There is more. Perfidy represents a much greater wrongdoing than simple immorality or visceral cowardice. It expresses a starkly delineated and punishable crime. Among other places, perfidy is identified as a “grave breach” at Article 147 of the Geneva Convention IV.
Deception can be lawful in armed conflict, but regulations issued from The Hague disallow any placement of military assets or personnel in populated civilian areas. Related prohibitions of perfidy can be found at Protocol I of 1977 addition to the Geneva Conventions of Aug. 12, 1949. These rules are also binding on the basis of customary international law, a principal jurisprudential source identified at Article 38 of the Statute of the International Court of Justice.
All combatants, including Palestinian insurgents fighting for “self-determination,” are bound by the law of war. This rudimentary requirement is found at Article 3, common to the four Geneva Conventions of 1949. It cannot be suspended or abrogated.
Israel, too, is bound by the law of war, but actions during the war in Gaza that kill and injure Palestinian civilians are without mens rea. In law, all harms resulting from these actions become the responsibility of the perfidious belligerent.
Significantly, the alleged goal of Palestinian “self-determination” is founded on an intended crime, that is, the total “removal” of the Jewish State by attrition and annihilation. This genocidal orientation has its origins in the PLO’s Phased Plan of June 9, 1974. At the 12th session of the PLO’s highest deliberative body, the Palestinian National Council, they reiterated the terror organization’s aim “to achieve their rights to return, and to self-determination on the whole of their homeland.”

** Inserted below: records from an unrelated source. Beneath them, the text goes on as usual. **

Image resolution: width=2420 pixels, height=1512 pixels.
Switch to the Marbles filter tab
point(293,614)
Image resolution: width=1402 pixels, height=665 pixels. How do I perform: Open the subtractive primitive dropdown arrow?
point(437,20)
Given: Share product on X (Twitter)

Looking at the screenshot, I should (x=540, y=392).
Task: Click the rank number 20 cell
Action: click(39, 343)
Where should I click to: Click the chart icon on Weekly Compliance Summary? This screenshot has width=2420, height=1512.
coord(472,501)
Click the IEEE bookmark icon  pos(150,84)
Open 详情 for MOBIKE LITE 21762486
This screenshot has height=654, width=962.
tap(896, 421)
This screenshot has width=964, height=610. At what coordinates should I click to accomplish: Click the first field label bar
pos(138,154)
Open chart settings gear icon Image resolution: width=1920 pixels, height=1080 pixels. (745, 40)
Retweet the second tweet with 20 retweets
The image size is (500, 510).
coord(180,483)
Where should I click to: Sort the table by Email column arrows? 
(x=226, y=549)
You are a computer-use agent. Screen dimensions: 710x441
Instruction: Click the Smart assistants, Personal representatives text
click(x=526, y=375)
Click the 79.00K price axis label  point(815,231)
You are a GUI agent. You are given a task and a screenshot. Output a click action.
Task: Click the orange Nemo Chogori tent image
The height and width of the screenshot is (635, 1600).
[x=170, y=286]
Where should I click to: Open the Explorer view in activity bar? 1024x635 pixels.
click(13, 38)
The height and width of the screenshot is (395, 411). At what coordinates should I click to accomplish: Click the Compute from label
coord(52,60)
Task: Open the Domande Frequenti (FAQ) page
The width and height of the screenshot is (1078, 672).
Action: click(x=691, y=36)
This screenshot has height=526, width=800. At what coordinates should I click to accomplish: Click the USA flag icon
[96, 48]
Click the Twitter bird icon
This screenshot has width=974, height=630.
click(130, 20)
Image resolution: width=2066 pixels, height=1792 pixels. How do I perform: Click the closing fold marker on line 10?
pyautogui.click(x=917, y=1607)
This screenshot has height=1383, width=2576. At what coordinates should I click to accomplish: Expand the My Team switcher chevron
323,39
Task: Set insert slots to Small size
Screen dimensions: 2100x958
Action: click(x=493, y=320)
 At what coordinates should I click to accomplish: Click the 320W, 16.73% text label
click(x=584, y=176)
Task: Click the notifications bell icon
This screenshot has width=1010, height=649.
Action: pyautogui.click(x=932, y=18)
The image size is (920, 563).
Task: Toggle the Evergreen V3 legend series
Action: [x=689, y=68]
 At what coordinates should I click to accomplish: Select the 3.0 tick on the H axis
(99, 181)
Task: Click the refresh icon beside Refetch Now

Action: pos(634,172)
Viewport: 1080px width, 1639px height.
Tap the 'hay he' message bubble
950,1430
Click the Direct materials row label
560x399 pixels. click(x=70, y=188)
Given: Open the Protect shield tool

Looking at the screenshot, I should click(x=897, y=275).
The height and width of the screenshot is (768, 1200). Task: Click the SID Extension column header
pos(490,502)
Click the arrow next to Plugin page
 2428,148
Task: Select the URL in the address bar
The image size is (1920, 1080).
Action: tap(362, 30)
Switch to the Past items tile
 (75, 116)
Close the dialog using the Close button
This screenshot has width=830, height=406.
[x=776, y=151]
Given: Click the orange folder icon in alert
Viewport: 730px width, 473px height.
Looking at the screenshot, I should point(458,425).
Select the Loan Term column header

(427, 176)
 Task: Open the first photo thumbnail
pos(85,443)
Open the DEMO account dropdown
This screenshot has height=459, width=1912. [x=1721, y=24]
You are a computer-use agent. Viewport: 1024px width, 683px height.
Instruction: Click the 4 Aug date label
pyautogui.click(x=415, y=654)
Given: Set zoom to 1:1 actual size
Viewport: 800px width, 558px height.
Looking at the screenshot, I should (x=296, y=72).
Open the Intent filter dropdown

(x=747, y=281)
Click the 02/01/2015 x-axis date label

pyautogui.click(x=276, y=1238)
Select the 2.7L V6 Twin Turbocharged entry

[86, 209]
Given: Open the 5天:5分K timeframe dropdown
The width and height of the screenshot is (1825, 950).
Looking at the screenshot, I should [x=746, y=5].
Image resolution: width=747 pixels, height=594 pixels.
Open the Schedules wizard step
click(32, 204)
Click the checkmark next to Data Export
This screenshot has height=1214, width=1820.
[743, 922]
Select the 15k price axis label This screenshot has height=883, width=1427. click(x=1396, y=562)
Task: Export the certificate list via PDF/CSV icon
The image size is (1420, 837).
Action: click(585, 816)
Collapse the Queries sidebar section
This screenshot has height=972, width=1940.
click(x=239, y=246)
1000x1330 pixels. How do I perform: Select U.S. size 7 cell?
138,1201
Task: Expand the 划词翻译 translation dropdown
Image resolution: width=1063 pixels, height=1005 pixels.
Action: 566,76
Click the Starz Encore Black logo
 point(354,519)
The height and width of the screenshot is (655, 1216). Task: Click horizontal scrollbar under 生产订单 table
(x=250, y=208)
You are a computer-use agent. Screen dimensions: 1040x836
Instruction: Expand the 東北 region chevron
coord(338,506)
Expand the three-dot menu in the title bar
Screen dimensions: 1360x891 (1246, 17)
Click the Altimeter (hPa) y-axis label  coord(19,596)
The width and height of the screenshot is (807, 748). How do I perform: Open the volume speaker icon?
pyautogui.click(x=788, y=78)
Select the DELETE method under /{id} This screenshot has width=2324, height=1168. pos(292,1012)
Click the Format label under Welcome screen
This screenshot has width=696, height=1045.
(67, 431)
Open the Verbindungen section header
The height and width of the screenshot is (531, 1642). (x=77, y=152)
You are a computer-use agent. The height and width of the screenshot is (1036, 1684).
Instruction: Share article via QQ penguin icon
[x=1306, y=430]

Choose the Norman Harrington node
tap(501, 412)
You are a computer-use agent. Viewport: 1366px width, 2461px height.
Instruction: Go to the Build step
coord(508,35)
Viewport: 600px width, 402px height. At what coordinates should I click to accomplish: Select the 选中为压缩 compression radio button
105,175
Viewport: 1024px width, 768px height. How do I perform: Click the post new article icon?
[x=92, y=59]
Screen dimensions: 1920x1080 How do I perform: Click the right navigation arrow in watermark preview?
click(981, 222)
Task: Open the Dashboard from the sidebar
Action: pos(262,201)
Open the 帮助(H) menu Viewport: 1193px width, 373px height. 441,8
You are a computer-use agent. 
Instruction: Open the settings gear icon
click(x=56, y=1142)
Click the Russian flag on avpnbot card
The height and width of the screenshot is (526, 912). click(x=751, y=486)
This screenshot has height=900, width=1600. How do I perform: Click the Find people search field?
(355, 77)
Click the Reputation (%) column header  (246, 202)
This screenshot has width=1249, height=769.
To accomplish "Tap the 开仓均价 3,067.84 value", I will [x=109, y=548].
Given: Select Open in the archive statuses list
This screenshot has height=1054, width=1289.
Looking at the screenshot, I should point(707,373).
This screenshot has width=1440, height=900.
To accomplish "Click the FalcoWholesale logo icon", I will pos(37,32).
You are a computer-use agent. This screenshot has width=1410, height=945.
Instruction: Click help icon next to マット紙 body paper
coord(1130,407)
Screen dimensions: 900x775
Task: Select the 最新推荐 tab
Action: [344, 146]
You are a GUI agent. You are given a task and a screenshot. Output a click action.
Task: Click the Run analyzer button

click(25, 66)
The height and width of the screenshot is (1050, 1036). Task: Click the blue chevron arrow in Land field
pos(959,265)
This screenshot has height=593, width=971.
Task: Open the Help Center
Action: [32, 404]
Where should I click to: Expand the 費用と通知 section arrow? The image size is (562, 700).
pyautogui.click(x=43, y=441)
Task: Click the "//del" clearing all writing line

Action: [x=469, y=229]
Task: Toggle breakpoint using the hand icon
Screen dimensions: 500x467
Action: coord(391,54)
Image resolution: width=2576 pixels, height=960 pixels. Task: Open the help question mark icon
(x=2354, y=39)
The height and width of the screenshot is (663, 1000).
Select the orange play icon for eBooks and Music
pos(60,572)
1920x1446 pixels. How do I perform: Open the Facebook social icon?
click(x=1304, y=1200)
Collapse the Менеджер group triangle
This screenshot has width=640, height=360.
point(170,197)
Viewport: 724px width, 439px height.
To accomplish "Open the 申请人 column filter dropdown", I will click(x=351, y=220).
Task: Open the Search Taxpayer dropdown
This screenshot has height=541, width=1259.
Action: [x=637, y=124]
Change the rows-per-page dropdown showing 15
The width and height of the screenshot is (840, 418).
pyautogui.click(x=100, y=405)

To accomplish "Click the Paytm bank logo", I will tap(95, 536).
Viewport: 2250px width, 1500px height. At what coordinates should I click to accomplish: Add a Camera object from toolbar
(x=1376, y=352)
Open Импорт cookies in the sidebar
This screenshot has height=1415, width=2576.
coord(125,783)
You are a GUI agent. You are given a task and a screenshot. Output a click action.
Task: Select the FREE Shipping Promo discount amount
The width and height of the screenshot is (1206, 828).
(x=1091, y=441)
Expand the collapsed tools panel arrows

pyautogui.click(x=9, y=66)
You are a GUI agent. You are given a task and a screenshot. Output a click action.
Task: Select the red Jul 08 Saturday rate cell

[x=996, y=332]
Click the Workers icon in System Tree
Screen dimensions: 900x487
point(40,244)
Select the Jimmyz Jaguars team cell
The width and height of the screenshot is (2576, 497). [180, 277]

For Israel, the existential threat is no longer from a Pan-Arab War. At some still-ambiguous point, Hamas or kindred jihadists (plausibly with Iranian support) could launch assorted mega-terror attacks on Israel. Such potentially perfidious aggressions, unprecedented, and in cooperation with allied non-Palestinian jihadists, could include chemical, biological or radiological (radiation-dispersal) weapons.
Foreseeable perils could also include a non-nuclear terrorist attack on the Israeli reactor at Dimona. There exists a documented history of enemy assaults against this Israeli plutonium-production facility—both by a state, Iraq, in 1991; and by Hamas in 2014.
International law is not a suicide pact. Even amid long-enduring, world-system anarchy, such law offers a binding body of rules and procedures that permits a beleaguered state to express an “inherent right of self-defense.” But when Hamas celebrates the explosive “martyrdom” of jihadi-manipulated Palestinian civilians and when Palestinian leaders seek “redemption” (i.e., presumed power over death) through the rape, torture and mass-murder of Jews, the wrongdoers have no supportable claims to immunity.
In Gaza and elsewhere, Israel is waging a necessary war against murderous jihadi adversaries. Accordingly, it’s time for the international legal community of states to acknowledge the following: Legal responsibility for noncombatant harms in Gaza is the product of unceasing Palestinian perfidy, not Israeli “disproportionality.”